In Cairns, the company operated as a major trading house based on Abbott Street, acting as general merchants, shipping agents, insurers and commission agents.

They played a central role in connecting Cairns to wider national and international markets by representing shipping lines such as the Eastern and Australian Steam Shipping Company and the Queensland Steam Shipping Company.

Cairns sugar wharf and harbour

FROM the beginning, Trinity Inlet offered splendid opportunity for the construction of a major port and series of wharves to service the emerging provisioning town of Cairns.
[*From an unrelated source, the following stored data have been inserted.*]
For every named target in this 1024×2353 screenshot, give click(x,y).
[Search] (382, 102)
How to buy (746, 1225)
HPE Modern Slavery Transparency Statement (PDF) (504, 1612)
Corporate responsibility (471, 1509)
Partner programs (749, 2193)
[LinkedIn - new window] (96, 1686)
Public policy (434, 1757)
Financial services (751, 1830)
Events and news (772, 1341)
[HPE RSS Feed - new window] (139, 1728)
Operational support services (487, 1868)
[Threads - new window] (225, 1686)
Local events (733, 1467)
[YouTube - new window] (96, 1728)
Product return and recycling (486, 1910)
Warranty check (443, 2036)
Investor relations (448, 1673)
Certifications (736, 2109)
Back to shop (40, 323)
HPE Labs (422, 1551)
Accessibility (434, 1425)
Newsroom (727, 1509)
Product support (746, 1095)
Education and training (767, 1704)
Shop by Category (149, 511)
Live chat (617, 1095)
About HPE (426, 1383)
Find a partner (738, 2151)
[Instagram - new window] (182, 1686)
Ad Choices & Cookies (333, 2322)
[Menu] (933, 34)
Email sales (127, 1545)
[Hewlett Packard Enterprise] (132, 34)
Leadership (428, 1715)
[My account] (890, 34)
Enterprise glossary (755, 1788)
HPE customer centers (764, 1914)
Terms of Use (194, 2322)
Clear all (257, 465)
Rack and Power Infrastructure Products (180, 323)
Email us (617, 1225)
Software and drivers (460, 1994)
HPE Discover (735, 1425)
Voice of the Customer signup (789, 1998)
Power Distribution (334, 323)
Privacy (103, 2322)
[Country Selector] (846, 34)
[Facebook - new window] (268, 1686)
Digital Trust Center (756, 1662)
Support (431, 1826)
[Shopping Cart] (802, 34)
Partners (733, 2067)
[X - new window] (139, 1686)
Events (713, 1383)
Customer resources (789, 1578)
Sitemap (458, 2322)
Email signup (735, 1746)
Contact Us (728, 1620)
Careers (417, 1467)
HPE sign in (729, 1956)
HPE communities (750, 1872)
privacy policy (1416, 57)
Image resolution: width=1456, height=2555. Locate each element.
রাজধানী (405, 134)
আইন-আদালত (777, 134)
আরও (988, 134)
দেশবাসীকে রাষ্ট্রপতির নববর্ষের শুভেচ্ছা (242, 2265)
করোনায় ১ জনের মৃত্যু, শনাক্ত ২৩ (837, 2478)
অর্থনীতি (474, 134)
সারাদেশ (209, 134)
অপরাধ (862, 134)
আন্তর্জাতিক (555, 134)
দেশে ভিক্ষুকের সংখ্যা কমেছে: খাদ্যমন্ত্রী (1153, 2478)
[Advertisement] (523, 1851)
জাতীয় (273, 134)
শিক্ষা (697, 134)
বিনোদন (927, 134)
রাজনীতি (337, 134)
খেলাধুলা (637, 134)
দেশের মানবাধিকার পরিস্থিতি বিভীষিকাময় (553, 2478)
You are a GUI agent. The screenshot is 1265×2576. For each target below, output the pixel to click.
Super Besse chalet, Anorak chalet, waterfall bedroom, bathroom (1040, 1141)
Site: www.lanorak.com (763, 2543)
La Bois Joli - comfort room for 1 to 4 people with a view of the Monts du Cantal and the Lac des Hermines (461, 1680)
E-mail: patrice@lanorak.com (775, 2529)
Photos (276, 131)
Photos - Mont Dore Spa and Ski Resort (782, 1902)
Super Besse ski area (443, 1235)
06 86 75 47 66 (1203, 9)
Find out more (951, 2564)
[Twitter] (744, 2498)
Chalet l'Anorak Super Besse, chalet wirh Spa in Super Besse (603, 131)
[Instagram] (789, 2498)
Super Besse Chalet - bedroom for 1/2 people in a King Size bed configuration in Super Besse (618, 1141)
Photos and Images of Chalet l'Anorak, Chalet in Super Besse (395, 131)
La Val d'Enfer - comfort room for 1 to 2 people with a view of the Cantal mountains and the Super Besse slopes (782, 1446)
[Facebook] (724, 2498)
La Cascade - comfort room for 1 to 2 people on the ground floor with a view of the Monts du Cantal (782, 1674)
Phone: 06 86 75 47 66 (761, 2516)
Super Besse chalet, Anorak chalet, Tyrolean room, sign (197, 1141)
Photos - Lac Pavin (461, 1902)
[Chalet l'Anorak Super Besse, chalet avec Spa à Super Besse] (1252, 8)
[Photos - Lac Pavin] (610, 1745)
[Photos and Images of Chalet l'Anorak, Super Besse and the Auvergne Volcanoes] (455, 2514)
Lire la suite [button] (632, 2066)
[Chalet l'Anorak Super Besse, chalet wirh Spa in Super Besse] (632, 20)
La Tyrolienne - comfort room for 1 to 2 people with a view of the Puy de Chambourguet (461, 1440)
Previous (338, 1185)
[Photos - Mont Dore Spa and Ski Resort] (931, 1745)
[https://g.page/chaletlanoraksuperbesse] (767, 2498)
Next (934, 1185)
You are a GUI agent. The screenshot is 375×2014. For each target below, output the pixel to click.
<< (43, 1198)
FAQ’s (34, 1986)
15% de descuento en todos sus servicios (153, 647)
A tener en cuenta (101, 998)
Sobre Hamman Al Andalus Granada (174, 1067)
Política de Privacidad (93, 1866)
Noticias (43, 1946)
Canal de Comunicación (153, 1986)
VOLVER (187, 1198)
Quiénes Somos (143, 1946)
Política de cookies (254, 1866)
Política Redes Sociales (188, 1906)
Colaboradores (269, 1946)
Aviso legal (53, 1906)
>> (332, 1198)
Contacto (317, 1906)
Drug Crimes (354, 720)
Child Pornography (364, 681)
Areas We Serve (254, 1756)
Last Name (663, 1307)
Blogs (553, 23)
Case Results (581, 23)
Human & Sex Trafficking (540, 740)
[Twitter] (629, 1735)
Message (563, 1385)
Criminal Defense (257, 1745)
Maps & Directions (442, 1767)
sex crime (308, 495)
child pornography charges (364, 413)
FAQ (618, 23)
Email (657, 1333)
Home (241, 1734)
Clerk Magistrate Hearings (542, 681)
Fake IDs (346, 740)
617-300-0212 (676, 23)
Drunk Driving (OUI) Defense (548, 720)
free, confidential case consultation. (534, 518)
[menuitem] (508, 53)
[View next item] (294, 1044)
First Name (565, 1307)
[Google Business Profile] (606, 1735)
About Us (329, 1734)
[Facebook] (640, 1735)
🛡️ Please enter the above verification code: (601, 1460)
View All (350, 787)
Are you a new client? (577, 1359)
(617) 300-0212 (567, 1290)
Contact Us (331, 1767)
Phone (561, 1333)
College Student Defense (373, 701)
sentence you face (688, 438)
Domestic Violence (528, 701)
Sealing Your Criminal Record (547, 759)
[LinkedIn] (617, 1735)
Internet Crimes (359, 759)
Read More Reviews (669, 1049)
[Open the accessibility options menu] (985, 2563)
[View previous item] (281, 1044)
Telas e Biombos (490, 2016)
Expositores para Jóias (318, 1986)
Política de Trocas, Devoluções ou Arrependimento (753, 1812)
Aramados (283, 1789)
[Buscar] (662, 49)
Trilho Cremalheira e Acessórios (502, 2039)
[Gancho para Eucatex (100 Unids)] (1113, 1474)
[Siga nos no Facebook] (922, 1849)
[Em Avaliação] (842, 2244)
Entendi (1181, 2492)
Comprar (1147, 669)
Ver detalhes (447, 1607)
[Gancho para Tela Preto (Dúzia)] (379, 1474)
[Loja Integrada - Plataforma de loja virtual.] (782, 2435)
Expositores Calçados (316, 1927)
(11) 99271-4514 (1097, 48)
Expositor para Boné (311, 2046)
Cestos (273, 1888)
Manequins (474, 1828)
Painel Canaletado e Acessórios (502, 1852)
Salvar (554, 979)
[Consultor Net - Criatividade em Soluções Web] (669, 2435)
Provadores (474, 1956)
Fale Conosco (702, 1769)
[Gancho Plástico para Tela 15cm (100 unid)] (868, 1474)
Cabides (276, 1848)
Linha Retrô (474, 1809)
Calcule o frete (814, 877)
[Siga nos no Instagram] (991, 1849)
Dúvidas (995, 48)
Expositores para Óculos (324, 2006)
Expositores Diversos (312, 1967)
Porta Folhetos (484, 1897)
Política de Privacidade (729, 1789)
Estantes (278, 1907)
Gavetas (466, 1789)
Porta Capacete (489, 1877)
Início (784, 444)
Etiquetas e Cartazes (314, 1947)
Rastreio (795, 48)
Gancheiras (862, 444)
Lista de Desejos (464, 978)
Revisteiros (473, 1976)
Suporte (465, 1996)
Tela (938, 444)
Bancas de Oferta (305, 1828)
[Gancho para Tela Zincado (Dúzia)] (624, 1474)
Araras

Officially declared a port of entry on the 1 November 1876, Trinity Inlet provided a safe harbour for shipping traversing into the port, we well as for merchant and provedore firms exporting local product to other places.

Major exports included timber, sugar, rice and bananas as well as many people who were in the region as labourers, travellers, hopefuls and families.

Over time, the wharves and harbour evolved, becoming a major transportation hub and a catalyst for the growth of Cairns as a tourist destination.

Profitable crop

CHINESE settlers were keen agriculturalists and experimented with many crops in the early days of Cairns.

One crop which was exclusively occupied by early Chinese entrepreneurs was bananas for export to Southern markets in NSW and Victoria as well as to feed the local population.